#### Objective
Retype the data below line for line, without any change, starting at the line containing "How do I perform: Click the Detailed" and ending at the line containing "Action: pyautogui.click(x=400, y=34)", with both of those lines included.

#### Extracted data
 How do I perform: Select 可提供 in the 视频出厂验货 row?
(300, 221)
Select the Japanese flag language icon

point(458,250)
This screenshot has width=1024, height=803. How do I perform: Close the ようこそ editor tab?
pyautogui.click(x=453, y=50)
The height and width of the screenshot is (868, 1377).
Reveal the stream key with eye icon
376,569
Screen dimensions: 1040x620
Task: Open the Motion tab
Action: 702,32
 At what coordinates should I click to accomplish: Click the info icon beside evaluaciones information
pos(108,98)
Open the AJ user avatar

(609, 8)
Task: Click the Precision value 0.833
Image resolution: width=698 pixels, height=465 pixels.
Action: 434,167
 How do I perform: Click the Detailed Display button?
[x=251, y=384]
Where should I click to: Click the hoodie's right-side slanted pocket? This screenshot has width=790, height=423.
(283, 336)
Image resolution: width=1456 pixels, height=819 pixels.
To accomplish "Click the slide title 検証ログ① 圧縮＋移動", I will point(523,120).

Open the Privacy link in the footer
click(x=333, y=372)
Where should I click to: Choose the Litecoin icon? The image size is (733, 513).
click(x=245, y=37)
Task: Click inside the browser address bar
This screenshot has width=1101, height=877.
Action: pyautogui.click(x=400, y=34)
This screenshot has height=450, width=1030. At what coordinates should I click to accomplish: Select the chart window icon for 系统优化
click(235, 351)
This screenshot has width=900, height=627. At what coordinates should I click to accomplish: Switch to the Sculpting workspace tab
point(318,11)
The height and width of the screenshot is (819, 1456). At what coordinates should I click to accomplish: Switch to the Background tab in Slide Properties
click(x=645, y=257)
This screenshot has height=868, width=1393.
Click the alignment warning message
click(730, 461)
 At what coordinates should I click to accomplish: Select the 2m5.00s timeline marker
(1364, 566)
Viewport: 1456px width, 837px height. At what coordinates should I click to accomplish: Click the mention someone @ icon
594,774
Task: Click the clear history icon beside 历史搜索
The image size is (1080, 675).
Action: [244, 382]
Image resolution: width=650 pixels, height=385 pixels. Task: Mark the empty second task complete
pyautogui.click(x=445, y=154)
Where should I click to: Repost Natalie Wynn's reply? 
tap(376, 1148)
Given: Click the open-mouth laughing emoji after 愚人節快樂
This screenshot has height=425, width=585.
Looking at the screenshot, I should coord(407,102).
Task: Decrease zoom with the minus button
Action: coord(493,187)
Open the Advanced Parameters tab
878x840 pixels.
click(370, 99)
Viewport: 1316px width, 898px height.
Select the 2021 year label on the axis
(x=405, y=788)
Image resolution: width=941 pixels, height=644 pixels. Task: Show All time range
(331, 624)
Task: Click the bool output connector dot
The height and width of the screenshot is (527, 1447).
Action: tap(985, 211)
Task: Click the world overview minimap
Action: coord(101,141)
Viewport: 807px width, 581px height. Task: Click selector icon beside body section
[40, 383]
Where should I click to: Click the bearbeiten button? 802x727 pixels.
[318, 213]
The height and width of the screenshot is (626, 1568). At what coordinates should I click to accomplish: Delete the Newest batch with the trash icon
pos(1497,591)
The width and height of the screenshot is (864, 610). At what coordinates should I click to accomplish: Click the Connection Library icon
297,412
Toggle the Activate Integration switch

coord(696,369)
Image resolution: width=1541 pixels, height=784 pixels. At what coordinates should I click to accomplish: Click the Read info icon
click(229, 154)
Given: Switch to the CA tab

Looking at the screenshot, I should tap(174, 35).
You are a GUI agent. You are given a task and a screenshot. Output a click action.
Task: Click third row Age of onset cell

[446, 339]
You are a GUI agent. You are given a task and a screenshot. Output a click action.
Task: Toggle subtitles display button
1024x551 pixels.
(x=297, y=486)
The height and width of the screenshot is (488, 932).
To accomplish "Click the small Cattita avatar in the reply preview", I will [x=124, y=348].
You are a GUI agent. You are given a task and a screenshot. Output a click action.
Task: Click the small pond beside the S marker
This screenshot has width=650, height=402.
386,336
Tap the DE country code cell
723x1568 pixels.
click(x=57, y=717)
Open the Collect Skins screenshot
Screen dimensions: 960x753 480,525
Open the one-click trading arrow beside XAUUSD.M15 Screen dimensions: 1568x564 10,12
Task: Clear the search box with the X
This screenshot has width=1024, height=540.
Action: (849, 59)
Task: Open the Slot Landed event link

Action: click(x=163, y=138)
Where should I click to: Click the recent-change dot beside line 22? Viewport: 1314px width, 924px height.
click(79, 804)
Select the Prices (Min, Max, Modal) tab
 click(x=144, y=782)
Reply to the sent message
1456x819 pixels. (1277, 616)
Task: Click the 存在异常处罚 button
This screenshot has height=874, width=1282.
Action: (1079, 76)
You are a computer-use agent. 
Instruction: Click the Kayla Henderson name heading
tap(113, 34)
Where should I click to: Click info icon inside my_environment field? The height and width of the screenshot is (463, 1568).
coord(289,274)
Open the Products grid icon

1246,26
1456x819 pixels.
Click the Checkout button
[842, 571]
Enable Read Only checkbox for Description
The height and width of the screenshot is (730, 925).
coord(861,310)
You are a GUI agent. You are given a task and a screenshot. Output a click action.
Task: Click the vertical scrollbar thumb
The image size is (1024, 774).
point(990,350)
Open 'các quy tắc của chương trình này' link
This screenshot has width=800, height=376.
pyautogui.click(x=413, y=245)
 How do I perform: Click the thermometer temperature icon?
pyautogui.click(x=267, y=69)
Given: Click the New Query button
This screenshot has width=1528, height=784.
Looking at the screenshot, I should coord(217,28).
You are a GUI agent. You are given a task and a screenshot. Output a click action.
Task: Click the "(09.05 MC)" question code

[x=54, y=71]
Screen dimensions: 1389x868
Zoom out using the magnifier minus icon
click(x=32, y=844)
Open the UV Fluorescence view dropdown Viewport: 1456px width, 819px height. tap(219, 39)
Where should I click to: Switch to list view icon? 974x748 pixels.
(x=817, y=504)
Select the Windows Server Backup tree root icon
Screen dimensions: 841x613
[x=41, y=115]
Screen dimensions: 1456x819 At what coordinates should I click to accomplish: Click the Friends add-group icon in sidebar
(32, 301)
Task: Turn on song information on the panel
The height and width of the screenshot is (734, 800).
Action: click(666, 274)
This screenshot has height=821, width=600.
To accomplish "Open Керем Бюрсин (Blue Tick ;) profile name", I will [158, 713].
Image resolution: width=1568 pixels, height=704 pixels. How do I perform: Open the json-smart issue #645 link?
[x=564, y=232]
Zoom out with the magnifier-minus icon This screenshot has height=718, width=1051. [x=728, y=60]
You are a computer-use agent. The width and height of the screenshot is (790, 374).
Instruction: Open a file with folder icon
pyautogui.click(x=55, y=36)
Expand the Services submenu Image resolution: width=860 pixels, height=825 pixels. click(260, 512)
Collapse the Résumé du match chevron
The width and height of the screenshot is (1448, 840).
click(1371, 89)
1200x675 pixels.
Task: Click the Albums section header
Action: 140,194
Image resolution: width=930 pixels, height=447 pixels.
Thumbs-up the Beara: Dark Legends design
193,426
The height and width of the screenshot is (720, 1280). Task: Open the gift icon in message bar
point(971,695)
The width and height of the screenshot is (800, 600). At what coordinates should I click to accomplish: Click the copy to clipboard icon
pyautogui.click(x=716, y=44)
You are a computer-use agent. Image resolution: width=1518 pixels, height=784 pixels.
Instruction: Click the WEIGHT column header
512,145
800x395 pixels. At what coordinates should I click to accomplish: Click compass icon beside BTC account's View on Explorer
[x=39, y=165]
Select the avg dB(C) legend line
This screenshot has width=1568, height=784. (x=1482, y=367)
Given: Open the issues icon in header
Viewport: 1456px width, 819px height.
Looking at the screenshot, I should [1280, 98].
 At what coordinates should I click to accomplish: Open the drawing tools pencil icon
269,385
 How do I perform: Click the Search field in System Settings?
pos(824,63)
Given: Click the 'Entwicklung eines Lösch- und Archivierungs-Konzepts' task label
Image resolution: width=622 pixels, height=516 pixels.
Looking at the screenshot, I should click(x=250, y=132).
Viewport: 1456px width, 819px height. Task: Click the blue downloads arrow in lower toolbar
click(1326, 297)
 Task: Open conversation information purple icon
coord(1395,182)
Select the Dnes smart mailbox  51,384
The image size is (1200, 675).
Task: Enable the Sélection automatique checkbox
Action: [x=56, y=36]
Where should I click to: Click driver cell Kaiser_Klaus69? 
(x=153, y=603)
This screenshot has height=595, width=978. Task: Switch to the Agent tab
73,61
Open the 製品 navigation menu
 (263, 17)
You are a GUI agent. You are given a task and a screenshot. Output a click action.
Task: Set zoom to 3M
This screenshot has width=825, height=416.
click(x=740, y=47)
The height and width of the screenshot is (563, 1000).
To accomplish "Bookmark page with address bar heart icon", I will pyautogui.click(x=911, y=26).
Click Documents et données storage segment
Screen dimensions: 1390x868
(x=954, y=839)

#### Task output
 How do I perform: Click the Detailed Display button?
[x=251, y=384]
Where should I click to: Click the hoodie's right-side slanted pocket? This screenshot has width=790, height=423.
(283, 336)
Image resolution: width=1456 pixels, height=819 pixels.
To accomplish "Click the slide title 検証ログ① 圧縮＋移動", I will point(523,120).

Open the Privacy link in the footer
click(x=333, y=372)
Where should I click to: Choose the Litecoin icon? The image size is (733, 513).
click(x=245, y=37)
Task: Click inside the browser address bar
This screenshot has width=1101, height=877.
Action: pyautogui.click(x=400, y=34)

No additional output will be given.